» What to produce:
Could you write out each of the records below exactly?

» Source data:
|---|
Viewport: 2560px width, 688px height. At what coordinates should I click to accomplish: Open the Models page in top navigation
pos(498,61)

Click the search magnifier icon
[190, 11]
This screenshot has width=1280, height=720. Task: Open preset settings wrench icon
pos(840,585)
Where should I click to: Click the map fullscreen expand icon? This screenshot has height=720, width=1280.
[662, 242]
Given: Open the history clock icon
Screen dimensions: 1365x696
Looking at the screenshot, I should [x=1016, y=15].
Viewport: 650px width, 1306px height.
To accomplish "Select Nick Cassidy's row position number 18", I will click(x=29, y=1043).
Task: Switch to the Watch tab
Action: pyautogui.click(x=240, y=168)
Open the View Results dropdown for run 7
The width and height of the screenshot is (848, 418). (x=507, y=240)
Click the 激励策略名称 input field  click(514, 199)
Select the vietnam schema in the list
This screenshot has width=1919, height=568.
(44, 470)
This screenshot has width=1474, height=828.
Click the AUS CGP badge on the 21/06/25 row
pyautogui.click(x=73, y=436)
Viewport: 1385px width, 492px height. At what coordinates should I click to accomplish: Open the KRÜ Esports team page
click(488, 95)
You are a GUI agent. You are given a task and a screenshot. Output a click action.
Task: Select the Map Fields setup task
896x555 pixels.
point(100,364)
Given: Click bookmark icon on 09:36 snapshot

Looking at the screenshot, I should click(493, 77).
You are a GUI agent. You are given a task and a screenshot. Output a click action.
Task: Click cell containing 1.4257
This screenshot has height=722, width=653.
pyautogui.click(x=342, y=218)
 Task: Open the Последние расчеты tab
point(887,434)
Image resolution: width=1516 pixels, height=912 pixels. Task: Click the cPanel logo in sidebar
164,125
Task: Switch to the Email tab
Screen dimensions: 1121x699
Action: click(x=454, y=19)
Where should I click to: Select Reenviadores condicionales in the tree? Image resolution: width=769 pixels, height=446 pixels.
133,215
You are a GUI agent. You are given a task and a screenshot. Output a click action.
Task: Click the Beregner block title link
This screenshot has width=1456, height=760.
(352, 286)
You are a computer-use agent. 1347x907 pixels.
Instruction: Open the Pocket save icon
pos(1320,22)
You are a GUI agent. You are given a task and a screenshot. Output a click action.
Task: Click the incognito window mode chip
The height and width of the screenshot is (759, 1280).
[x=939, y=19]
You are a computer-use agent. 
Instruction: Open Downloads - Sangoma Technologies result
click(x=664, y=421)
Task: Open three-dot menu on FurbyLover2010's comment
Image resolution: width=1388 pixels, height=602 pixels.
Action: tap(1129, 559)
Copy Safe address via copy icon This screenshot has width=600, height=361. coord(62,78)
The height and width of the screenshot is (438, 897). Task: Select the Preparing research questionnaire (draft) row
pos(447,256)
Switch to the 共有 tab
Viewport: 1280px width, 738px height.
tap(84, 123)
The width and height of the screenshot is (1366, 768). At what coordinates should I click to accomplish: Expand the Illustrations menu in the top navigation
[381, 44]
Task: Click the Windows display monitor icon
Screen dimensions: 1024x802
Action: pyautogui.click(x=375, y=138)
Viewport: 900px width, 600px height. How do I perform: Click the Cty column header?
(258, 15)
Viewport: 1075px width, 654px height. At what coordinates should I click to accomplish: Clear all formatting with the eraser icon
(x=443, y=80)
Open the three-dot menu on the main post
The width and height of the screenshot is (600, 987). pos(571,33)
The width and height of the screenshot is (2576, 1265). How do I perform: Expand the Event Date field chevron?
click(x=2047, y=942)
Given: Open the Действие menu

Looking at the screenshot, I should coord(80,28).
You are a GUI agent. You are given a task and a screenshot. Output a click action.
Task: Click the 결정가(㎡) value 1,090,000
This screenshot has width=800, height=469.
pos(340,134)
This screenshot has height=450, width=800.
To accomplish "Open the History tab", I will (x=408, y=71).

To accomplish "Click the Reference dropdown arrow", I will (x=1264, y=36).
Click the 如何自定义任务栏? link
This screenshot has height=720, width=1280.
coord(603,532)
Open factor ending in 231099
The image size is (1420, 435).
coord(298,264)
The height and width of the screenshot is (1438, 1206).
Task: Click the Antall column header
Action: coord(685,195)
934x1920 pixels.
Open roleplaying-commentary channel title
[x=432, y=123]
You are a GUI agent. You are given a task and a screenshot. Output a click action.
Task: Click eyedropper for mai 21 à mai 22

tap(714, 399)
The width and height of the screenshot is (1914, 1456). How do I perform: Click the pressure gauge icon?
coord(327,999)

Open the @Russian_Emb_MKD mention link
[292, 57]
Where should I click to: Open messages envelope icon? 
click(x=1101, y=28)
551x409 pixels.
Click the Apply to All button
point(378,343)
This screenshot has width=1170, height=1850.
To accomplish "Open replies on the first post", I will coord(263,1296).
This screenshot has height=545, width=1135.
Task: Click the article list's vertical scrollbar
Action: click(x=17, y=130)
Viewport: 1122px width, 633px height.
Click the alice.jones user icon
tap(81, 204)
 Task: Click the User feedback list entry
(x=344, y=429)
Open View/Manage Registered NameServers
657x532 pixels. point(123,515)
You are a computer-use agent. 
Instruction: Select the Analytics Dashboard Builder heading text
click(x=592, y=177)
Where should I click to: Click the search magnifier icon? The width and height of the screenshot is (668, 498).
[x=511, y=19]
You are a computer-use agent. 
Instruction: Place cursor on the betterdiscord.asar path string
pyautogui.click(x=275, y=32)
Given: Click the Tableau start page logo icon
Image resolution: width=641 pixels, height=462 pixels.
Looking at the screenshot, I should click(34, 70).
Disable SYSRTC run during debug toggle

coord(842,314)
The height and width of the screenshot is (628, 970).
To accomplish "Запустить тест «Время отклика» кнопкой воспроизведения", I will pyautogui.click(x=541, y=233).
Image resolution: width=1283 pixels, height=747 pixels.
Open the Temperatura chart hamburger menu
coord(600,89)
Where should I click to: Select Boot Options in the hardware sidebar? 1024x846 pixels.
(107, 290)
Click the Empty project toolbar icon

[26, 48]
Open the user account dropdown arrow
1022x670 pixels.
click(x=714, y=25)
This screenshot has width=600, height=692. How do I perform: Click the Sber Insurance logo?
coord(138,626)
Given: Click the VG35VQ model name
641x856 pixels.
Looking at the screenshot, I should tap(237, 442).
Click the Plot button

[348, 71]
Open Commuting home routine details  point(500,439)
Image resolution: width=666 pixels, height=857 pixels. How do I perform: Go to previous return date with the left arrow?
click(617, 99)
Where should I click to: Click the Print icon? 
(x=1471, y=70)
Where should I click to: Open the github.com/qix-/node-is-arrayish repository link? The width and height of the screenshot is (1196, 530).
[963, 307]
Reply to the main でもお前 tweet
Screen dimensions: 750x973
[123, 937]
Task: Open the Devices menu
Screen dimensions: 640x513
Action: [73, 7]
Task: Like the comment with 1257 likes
|---|
» Answer box:
Viewport: 2560px width, 688px height. At what coordinates should I click to accomplish: Open the Models page in top navigation
pos(498,61)

Click the search magnifier icon
[190, 11]
This screenshot has width=1280, height=720. Task: Open preset settings wrench icon
pos(840,585)
Where should I click to: Click the map fullscreen expand icon? This screenshot has height=720, width=1280.
[662, 242]
Given: Open the history clock icon
Screen dimensions: 1365x696
Looking at the screenshot, I should [x=1016, y=15].
Viewport: 650px width, 1306px height.
To accomplish "Select Nick Cassidy's row position number 18", I will click(x=29, y=1043).
Task: Switch to the Watch tab
Action: pyautogui.click(x=240, y=168)
Open the View Results dropdown for run 7
The width and height of the screenshot is (848, 418). (x=507, y=240)
Click the 激励策略名称 input field  click(514, 199)
Select the vietnam schema in the list
This screenshot has width=1919, height=568.
(44, 470)
This screenshot has width=1474, height=828.
Click the AUS CGP badge on the 21/06/25 row
pyautogui.click(x=73, y=436)
Viewport: 1385px width, 492px height. At what coordinates should I click to accomplish: Open the KRÜ Esports team page
click(488, 95)
You are a GUI agent. You are given a task and a screenshot. Output a click action.
Task: Select the Map Fields setup task
896x555 pixels.
point(100,364)
Given: Click bookmark icon on 09:36 snapshot

Looking at the screenshot, I should click(493, 77).
You are a GUI agent. You are given a task and a screenshot. Output a click action.
Task: Click cell containing 1.4257
This screenshot has height=722, width=653.
pyautogui.click(x=342, y=218)
 Task: Open the Последние расчеты tab
point(887,434)
Image resolution: width=1516 pixels, height=912 pixels. Task: Click the cPanel logo in sidebar
164,125
Task: Switch to the Email tab
Screen dimensions: 1121x699
Action: click(x=454, y=19)
Where should I click to: Select Reenviadores condicionales in the tree? Image resolution: width=769 pixels, height=446 pixels.
133,215
You are a GUI agent. You are given a task and a screenshot. Output a click action.
Task: Click the Beregner block title link
This screenshot has width=1456, height=760.
(352, 286)
You are a computer-use agent. 1347x907 pixels.
Instruction: Open the Pocket save icon
pos(1320,22)
You are a GUI agent. You are given a task and a screenshot. Output a click action.
Task: Click the incognito window mode chip
The height and width of the screenshot is (759, 1280).
[x=939, y=19]
You are a computer-use agent. 
Instruction: Open Downloads - Sangoma Technologies result
click(x=664, y=421)
Task: Open three-dot menu on FurbyLover2010's comment
Image resolution: width=1388 pixels, height=602 pixels.
Action: tap(1129, 559)
Copy Safe address via copy icon This screenshot has width=600, height=361. coord(62,78)
The height and width of the screenshot is (438, 897). Task: Select the Preparing research questionnaire (draft) row
pos(447,256)
Switch to the 共有 tab
Viewport: 1280px width, 738px height.
tap(84, 123)
The width and height of the screenshot is (1366, 768). At what coordinates should I click to accomplish: Expand the Illustrations menu in the top navigation
[381, 44]
Task: Click the Windows display monitor icon
Screen dimensions: 1024x802
Action: pyautogui.click(x=375, y=138)
Viewport: 900px width, 600px height. How do I perform: Click the Cty column header?
(258, 15)
Viewport: 1075px width, 654px height. At what coordinates should I click to accomplish: Clear all formatting with the eraser icon
(x=443, y=80)
Open the three-dot menu on the main post
The width and height of the screenshot is (600, 987). pos(571,33)
The width and height of the screenshot is (2576, 1265). How do I perform: Expand the Event Date field chevron?
click(x=2047, y=942)
Given: Open the Действие menu

Looking at the screenshot, I should coord(80,28).
You are a GUI agent. You are given a task and a screenshot. Output a click action.
Task: Click the 결정가(㎡) value 1,090,000
This screenshot has width=800, height=469.
pos(340,134)
This screenshot has height=450, width=800.
To accomplish "Open the History tab", I will (x=408, y=71).

To accomplish "Click the Reference dropdown arrow", I will (x=1264, y=36).
Click the 如何自定义任务栏? link
This screenshot has height=720, width=1280.
coord(603,532)
Open factor ending in 231099
The image size is (1420, 435).
coord(298,264)
The height and width of the screenshot is (1438, 1206).
Task: Click the Antall column header
Action: coord(685,195)
934x1920 pixels.
Open roleplaying-commentary channel title
[x=432, y=123]
You are a GUI agent. You are given a task and a screenshot. Output a click action.
Task: Click eyedropper for mai 21 à mai 22

tap(714, 399)
The width and height of the screenshot is (1914, 1456). How do I perform: Click the pressure gauge icon?
coord(327,999)

Open the @Russian_Emb_MKD mention link
[292, 57]
Where should I click to: Open messages envelope icon? 
click(x=1101, y=28)
551x409 pixels.
Click the Apply to All button
point(378,343)
This screenshot has width=1170, height=1850.
To accomplish "Open replies on the first post", I will coord(263,1296).
This screenshot has height=545, width=1135.
Task: Click the article list's vertical scrollbar
Action: click(x=17, y=130)
Viewport: 1122px width, 633px height.
Click the alice.jones user icon
tap(81, 204)
 Task: Click the User feedback list entry
(x=344, y=429)
Open View/Manage Registered NameServers
657x532 pixels. point(123,515)
You are a computer-use agent. 
Instruction: Select the Analytics Dashboard Builder heading text
click(x=592, y=177)
Where should I click to: Click the search magnifier icon? The width and height of the screenshot is (668, 498).
[x=511, y=19]
You are a computer-use agent. 
Instruction: Place cursor on the betterdiscord.asar path string
pyautogui.click(x=275, y=32)
Given: Click the Tableau start page logo icon
Image resolution: width=641 pixels, height=462 pixels.
Looking at the screenshot, I should click(34, 70).
Disable SYSRTC run during debug toggle

coord(842,314)
The height and width of the screenshot is (628, 970).
To accomplish "Запустить тест «Время отклика» кнопкой воспроизведения", I will pyautogui.click(x=541, y=233).
Image resolution: width=1283 pixels, height=747 pixels.
Open the Temperatura chart hamburger menu
coord(600,89)
Where should I click to: Select Boot Options in the hardware sidebar? 1024x846 pixels.
(107, 290)
Click the Empty project toolbar icon

[26, 48]
Open the user account dropdown arrow
1022x670 pixels.
click(x=714, y=25)
This screenshot has width=600, height=692. How do I perform: Click the Sber Insurance logo?
coord(138,626)
Given: Click the VG35VQ model name
641x856 pixels.
Looking at the screenshot, I should tap(237, 442).
Click the Plot button

[348, 71]
Open Commuting home routine details  point(500,439)
Image resolution: width=666 pixels, height=857 pixels. How do I perform: Go to previous return date with the left arrow?
click(617, 99)
Where should I click to: Click the Print icon? 
(x=1471, y=70)
Where should I click to: Open the github.com/qix-/node-is-arrayish repository link? The width and height of the screenshot is (1196, 530).
[963, 307]
Reply to the main でもお前 tweet
Screen dimensions: 750x973
[123, 937]
Task: Open the Devices menu
Screen dimensions: 640x513
Action: [73, 7]
Task: Like the comment with 1257 likes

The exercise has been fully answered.